Friday, 26 August 2016

Trouble in cameraland

Oh dear. The main Melford camera, a Panasonic LX100 bought almost exactly a year ago, has developed an annoying problem. Except at full aperture, images show small shadowy specks here and there.

Here they are, showing up clearly at f/16 against a shot of a white blanket (with a hair showing too, in the bottom right-hand corner):


This is very noticeable on shots that include a lot of sky, if taken on a sunny day. Indoors, or when shooting dark subjects, or highly-textured subjects, it's there but not nearly so obvious.

These specks or spots can easily be removed with my photo-editing software, but I don't want them in my pictures in the first place. Research on the Internet has quickly revealed that the LX100 has a design fault: despite the lens being fixed to the camera and not removable, tiny particles of dust and dirt can get drawn inside whenever the lens extends, as happens when switching the camera on, or zooming. These find their way onto either the sensor or the light filter in front of it.

There is no cure, except to open the camera up and blow the dust away. I have seen a YouTube video showing what to do. Given the right preparation, simple tools, and a lot of self-assurance, it can be done by any ordinary person. I may do it myself, but I'm not ready to yet. I need to psych myself up to the task.

Meanwhile, the little Leica D-Lux 4, the LX100's long-serving predecessor, and my stalwart workhorse from June 2009 to August 2015, has come out of semi-retirement. It had been on standby in the boot of my car. As my emergency camera, it saw some action in April this year, after I slipped on some seaside rocks and in the process crunched the LX100 onto a ledge. The D-Lux 4 galloped to the rescue that afternoon, to record a sore-headed Lucy (I'd knocked my head and wasn't feeling my best) and a sorry-looking Panasonic camera (a bit sand-covered and splashed with salt-water, and with its front lens rings detached)
--------------------------------
_Required work_
A) In the camera blog post, at what aperture does the shot of the white blanket show the specks?
B) Rewrite the paragraph of the camera blog post that begins "These specks or spots can easily be removed" as a short bulleted list that keeps its main facts.
C) Translate this sentence from the camera blog post into Spanish: "There is no cure, except to open the camera up and blow the dust away."

_Provided material_
--------------------------------
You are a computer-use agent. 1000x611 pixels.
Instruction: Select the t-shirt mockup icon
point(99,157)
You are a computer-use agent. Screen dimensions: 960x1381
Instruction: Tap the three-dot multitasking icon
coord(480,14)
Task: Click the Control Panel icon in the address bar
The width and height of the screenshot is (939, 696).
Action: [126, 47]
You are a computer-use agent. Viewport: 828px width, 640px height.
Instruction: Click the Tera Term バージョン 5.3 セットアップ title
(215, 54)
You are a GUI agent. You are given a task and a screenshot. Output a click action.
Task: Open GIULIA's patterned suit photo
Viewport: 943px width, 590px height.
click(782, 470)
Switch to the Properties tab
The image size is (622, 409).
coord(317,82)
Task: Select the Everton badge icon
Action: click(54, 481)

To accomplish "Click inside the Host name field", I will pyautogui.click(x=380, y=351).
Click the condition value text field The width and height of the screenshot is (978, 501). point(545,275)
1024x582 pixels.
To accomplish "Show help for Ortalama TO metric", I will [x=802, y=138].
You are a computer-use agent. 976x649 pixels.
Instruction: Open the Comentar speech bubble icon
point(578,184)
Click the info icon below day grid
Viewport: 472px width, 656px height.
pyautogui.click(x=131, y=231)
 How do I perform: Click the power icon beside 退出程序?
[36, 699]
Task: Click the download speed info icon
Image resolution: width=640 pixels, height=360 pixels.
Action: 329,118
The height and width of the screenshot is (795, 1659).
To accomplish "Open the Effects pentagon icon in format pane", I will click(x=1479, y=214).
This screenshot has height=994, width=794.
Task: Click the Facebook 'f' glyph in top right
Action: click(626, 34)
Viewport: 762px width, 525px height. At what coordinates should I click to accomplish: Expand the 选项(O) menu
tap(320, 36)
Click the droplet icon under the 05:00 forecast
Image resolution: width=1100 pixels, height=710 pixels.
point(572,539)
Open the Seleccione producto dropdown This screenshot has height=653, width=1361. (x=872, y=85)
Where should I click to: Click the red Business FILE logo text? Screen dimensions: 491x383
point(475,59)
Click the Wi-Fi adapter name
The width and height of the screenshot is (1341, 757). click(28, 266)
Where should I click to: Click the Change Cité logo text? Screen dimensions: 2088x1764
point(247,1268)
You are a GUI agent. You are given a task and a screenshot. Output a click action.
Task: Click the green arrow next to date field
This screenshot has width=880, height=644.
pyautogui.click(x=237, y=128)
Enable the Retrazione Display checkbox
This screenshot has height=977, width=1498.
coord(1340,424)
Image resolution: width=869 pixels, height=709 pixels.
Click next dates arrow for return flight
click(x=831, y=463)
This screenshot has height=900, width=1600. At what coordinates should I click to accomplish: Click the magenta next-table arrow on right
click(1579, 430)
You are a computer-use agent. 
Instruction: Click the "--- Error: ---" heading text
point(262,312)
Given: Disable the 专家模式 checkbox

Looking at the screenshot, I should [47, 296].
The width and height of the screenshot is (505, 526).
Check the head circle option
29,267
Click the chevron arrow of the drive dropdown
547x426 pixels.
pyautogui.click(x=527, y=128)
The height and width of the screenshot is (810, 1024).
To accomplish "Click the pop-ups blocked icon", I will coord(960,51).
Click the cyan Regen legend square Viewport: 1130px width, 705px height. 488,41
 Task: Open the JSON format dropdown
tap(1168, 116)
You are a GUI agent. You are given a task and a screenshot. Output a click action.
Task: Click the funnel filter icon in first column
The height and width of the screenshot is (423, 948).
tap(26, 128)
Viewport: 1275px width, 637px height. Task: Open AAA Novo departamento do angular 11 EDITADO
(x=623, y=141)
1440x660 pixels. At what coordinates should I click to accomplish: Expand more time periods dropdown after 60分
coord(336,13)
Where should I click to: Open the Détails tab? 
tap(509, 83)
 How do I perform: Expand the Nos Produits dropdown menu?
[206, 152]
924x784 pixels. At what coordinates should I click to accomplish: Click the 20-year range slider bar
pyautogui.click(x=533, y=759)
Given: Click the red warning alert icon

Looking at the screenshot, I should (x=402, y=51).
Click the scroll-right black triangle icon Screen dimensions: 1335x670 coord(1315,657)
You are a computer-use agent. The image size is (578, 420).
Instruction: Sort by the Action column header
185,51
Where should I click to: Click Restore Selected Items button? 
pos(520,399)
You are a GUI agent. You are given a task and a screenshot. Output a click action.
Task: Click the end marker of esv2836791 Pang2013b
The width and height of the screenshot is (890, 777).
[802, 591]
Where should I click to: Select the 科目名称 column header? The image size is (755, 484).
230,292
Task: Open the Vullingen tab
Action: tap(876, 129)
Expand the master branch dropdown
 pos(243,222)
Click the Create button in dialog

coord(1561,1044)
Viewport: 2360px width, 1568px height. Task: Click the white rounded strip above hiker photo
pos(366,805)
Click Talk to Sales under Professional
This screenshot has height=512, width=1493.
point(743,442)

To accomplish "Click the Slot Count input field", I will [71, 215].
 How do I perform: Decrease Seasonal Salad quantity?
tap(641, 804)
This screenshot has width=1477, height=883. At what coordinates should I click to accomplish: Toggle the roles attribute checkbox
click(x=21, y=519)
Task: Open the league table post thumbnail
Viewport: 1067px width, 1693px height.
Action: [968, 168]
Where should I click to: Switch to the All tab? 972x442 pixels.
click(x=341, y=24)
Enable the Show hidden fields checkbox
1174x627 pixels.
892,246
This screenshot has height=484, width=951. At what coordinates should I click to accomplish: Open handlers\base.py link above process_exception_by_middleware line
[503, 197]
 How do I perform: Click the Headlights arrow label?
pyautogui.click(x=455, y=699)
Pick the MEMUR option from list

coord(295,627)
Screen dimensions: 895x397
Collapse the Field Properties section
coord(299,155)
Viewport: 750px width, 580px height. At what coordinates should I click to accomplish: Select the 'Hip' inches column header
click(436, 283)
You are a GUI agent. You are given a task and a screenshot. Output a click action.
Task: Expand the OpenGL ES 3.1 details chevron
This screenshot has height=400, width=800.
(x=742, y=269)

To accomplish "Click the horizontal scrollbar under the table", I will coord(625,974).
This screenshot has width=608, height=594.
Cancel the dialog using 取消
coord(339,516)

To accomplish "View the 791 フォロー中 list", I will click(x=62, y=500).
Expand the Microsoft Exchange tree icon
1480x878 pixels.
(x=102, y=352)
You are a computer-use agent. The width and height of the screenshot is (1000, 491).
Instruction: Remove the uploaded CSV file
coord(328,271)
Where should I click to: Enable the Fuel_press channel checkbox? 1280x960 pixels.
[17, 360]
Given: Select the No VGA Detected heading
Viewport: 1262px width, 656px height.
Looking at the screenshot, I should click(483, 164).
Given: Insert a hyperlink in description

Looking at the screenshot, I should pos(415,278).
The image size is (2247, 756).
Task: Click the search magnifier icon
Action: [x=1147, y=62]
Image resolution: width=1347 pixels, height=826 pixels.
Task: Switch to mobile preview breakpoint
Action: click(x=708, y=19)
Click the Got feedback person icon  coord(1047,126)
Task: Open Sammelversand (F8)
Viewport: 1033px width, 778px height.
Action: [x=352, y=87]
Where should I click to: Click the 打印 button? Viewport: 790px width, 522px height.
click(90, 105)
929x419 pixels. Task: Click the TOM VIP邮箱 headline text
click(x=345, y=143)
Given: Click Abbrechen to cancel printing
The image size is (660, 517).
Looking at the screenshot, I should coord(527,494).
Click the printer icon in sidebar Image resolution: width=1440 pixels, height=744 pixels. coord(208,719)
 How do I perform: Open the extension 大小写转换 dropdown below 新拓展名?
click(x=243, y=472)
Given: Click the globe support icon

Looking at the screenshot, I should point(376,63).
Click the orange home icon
--------------------------------
_Exercise results_
A) At f/16.

B)
- The specks can be removed easily with photo-editing software, but the writer doesn't want them in the pictures at all.
- Online research showed that the LX100 has a design fault.
- Although the lens is fixed and not removable, tiny dust and dirt particles can be drawn inside whenever it extends, as when the camera is switched on or zoomed.
- The particles settle on either the sensor or the light filter in front of it.

C) No hay ninguna solución, salvo abrir la cámara y soplar el polvo.